Image courtesy of AKTHEPROD
Alex Krause — recording as AKTHEPROD — is a Woodbury, NY independent artist whose 2026 EP DNR is his most honest swing yet: a structured spiral through romantic complication, old thought patterns, and rebuilding self-belief. “DNR was ignited during a romantic complication,” he says. “This EP serves as that structured spiral.” Krause began building beats in the late 2010s while in college, before realizing the voice he was producing for was his own. Blending hip-hop, R&B, and alternative with experimental influences, his records feel constructed rather than captured — emotional transparency over persona. DNR is the sound of an artist trusting the mess.
Karen Salicath

Image courtesy of Karen Salicath Jamali
In 2012, Karen Salicath Jamali suffered a head injury and near-death experience that rewired her life. She had never played piano before. During recovery, she began composing spontaneously — self-taught, dream-channeled, and unstoppable. Three years later, she started recording.
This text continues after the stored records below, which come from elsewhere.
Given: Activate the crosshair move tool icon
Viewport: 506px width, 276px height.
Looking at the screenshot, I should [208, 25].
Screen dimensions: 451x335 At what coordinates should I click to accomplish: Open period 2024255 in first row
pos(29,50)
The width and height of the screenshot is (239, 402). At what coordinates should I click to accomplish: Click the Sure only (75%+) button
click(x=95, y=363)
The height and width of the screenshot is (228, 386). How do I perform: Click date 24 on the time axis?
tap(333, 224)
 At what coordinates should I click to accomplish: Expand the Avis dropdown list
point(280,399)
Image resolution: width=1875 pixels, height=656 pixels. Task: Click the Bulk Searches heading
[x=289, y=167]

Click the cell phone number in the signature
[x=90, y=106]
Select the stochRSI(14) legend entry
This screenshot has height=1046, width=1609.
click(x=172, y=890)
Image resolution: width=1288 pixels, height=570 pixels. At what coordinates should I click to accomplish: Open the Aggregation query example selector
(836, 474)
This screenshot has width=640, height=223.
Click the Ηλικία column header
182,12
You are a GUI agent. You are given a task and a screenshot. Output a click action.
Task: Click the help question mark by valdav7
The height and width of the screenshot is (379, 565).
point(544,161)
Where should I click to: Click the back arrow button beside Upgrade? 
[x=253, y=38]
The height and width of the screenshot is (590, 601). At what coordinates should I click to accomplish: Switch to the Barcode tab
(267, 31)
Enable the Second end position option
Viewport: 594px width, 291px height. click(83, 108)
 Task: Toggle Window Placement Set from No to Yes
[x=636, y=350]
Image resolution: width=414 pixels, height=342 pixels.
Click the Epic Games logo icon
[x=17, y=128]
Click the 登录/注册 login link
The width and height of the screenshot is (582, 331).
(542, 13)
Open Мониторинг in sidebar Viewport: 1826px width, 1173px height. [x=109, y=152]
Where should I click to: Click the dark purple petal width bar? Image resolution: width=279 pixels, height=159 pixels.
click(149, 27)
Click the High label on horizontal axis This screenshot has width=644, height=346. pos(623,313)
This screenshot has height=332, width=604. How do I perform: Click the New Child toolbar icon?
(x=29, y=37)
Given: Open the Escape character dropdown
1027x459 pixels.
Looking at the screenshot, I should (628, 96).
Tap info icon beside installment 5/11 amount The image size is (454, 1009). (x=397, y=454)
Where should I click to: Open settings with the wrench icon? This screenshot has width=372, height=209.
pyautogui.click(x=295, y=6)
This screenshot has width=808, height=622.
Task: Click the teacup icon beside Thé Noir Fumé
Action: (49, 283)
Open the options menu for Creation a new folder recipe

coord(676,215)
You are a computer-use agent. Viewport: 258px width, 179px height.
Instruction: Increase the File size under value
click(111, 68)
Today, the Danish-born, NYC-based composer has released 8 albums, written 2,500+ compositions, and performed solo at Carnegie Hall eight times. Mastered by Sony veteran Maria Triana (Aretha Franklin, Bob Dylan, Wayne Shorter), her catalog spans the “Angel Sandalphon” series, including “The Music Lake.” Her new single “Seeds of God”, her first release with voice and guitar, has already drawn media attention and thousands of viewers. Her work continues to evolve, shaped by her personal journey.
Brian Ligon

Image courtesy of Brian Ligon
Brian Ligon is a modern-day Renaissance man, multi-instrumentalist, producer, former Butler University basketball forward, and practicing dentist. Nowhere But Here, his debut instrumental album, distills decades of musical instinct into a jazz-rooted, genre-untethered body of work built on keys, strings, and drums. Self-produced and shaped by his background in film-scoring studies, the project plays like a self-portrait — proof that Ligon’s range isn’t a contradiction. It’s the point. Citing Quincy Jones and Michael Jackson as his production north star, Ligon makes jazz-rooted, genre-untethered music built to outlast trend cycles.